PROBLEM DESCRIPTION —
Could you restate the entries below word for word and leave the images out?

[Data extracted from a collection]
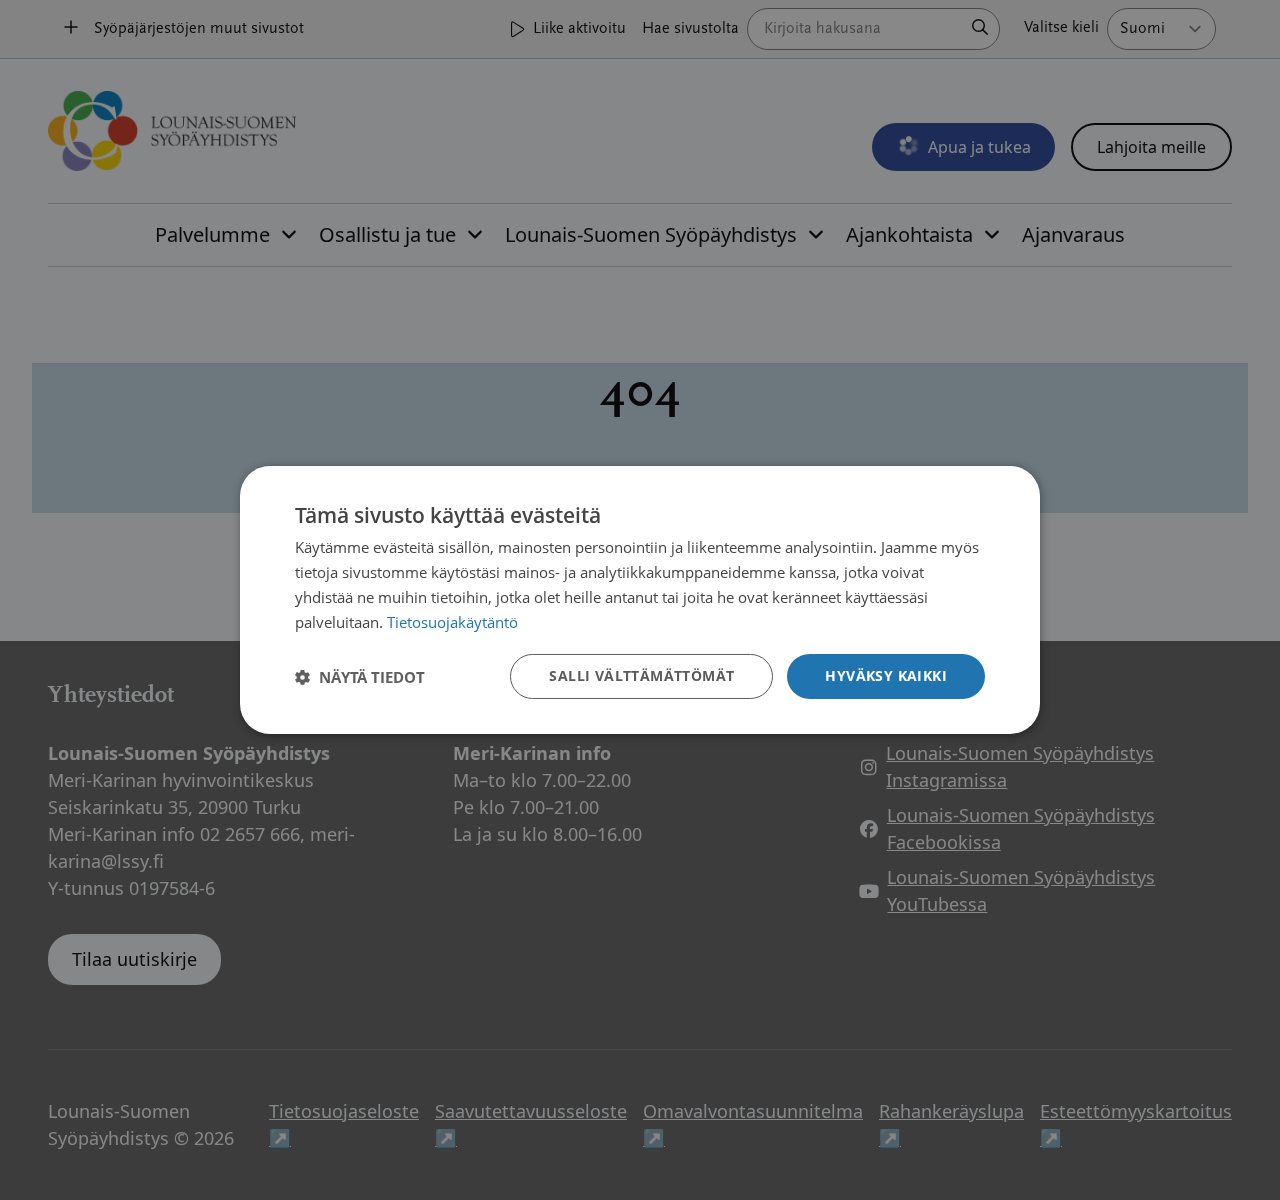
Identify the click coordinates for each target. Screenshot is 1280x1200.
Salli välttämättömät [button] (641, 675)
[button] (360, 677)
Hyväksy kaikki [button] (886, 675)
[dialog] (640, 600)
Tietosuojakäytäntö (452, 622)
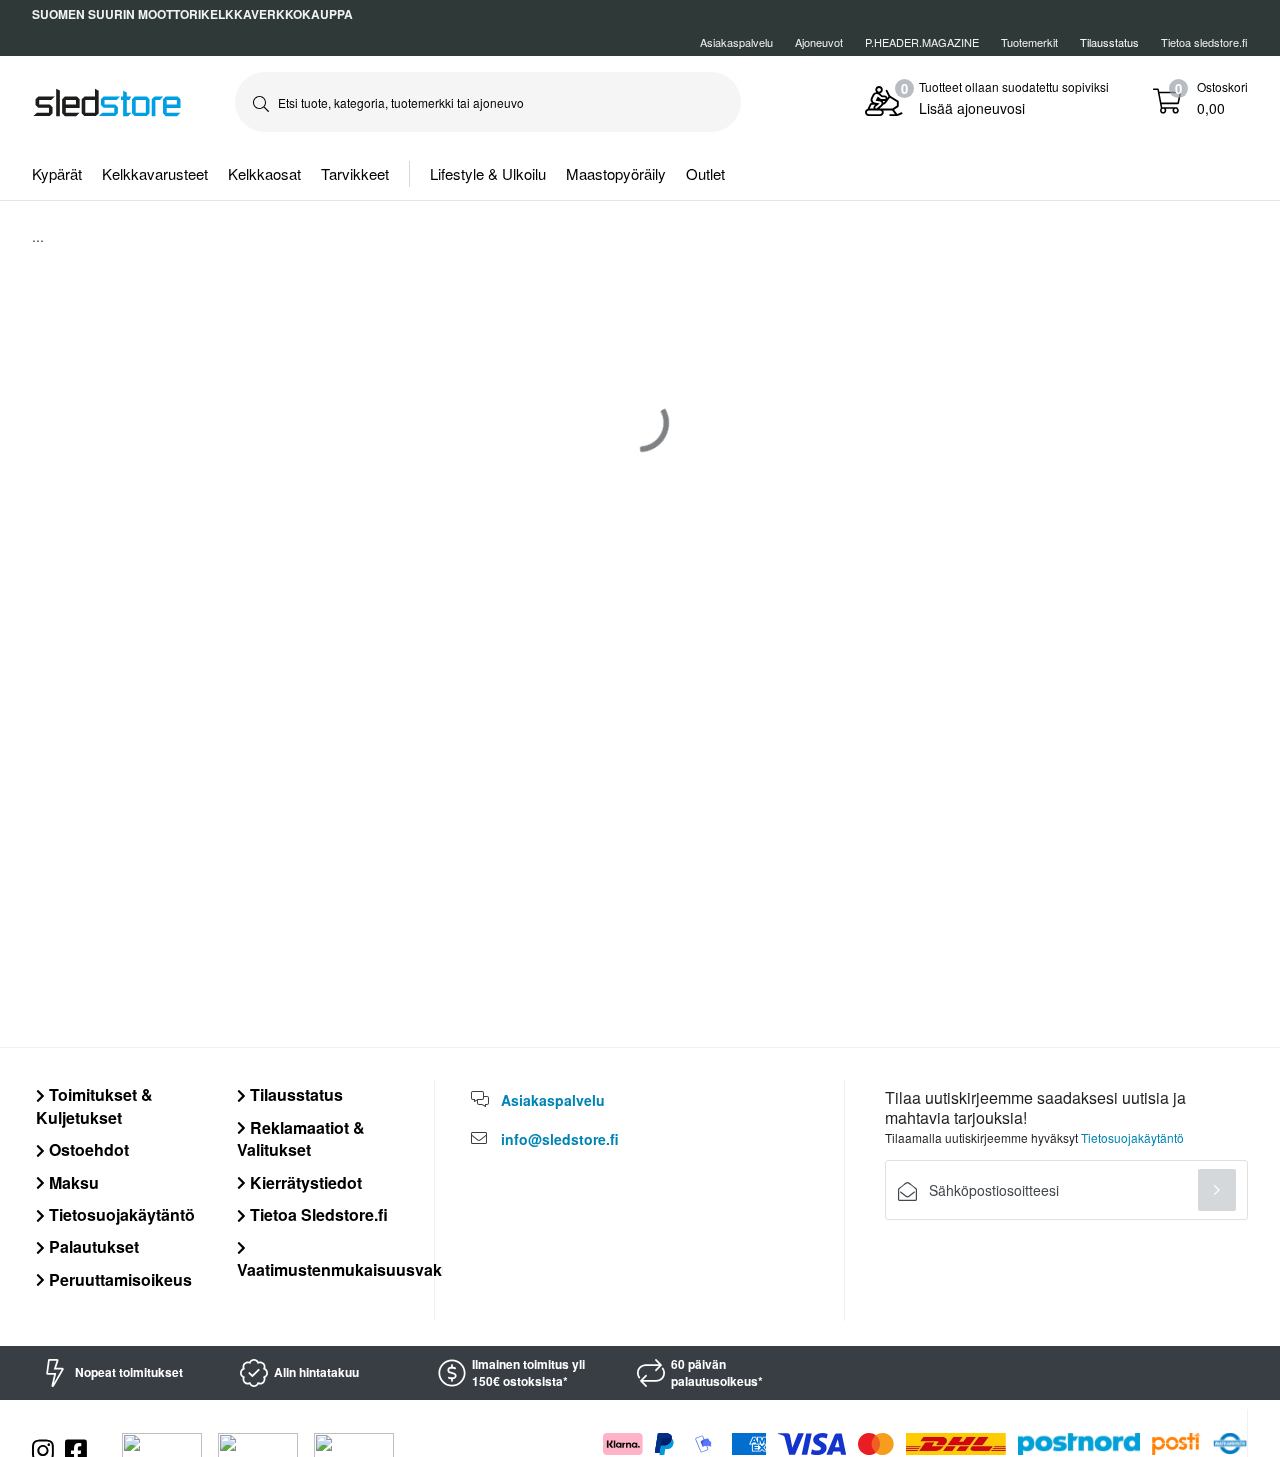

TASK SOLUTION —
Identify the click coordinates for each target. Screenshot is 1280x1200.
Salli välttämättömät [button] (641, 675)
[button] (360, 677)
Hyväksy kaikki [button] (886, 675)
[dialog] (640, 600)
Tietosuojakäytäntö (452, 622)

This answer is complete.